Teachers are heroes: educating before, during and after pandemic-related lockdowns
Without question, the pandemic has ushered in a new age. For teachers, this has meant long overdue recognition for the significant role they play in society. Though the intrinsic value of the teaching profession in human capital development has always been a reality, it is now obvious to the broader public. But will teachers continue to be lauded for their essential contribution to humanity?
On World Teacher’s Day, 5 October 2022, this question was put to two teachers and an education expert during the European Training Foundation’s LearningConnects Livestream, Focus on Teachers, hosted by Maria Lvova Zolotarevskaya, a Communication Officer at the ETF. The speakers included:
Jelena Matić, a teacher at the Aviation Academy in Serbia,
Jawad Adel Al Gousous, the Country Director at DVV International in Jordan
Julian Stanley, a Senior Human Capital Development Expert at the ETF
The purpose of the livestream was to underscore the challenges teachers and learners faced when forced to make the switch to digital learning during lockdown. The discussion also explored how the experience changed their profession and how they are adjusting to life now that they are back to in-person learning.
“We are finally valued for what we are doing,” says Jelena Matić. However, according to Julian Stanley, even though the social significance of teachers as frontline workers became clearer during lockdown, the effect may not last. If policy makers want to signal that they value what teachers do, they have their work cut out for them.
“I am concerned that some teachers have been greatly fatigued by the experience of COVID and the challenges of distant teaching and learning,” he says. Indeed, some countries are experiencing “a shortage of certain kinds of teachers and older teachers are taking early retirement”.
What complicates an already stressful situation is bureaucracy. Both Matić and Al Gousous say that the amount of administrative tasks increased during the pandemic and has remained high ever since. Matić says that in addition to preparing classes and introducing innovative ways to teach a subject, teachers are under constant pressure to hand in paperwork by those who deem it important.
According to Stanley, policymakers should actively listen to teachers instead of pushing them to work in a prescribed way because “teachers are motivated by improving the lives of their learners and when they see an opportunity to do so, they are ready to work enormous hours - they are ready to find the energy and the creativity to make things happen”. Education ministries ought to put their efforts into identifying the areas where teachers want to give more and then provide them with the means to do so.
Another issue that needs to be addressed is communication in the classroom between teachers and learners as well as amongst the learners themselves. Though there is joy in being back together Matić has observed that learners have forgotten how to communicate, to behave in certain situations and are afraid to talk to each other.
Moreover, while the pandemic-imposed experiment in digital learning spawned adepts of social networks and media, students no longer seem to know how to use analog tools like books and pencils. Though readjusting to face-to-face learning will take time, the panel agreed unequivocally that in-person learning is indispensable and cannot be replicated online.

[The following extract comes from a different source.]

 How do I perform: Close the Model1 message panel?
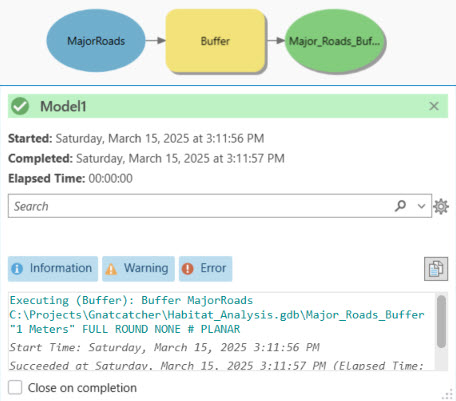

Al Gousous was quick to point out how working with adults is different because they “are part of the learning process - they are part of the approach itself and are part of knowledge creation. Adults come to class because they want and need to be there”. The motivation of adult learners and younger learners is, therefore, difficult to compare.
Finally, the panel acknowledged that the future of teaching and learning will undoubtedly be hybrid. There is no going back, but teachers and learners need to be equipped with the right skills and the right tools. As Stanley says, “it’s not enough to expect teachers to use the approaches research shows are good or which are recommended - teachers have to find blended approaches they feel work for their own personal style”.
Collaboration is also key. Teachers learn from other teachers. Sharing best practices through fora such as The ETF’s SELFIE or The Community of Innovative Educators can go along way in shepherding educators during this critical transition period.
Just as teachers need guidance in using digital tools, learners also need help navigating the mass of information available in the digital sphere. Teachers can develop the skills necessary to show learners how to deal with data overload successfully. In any case, the goodwill towards teachers and their invaluable contribution must be maintained through strong communities and equally strong policy measures.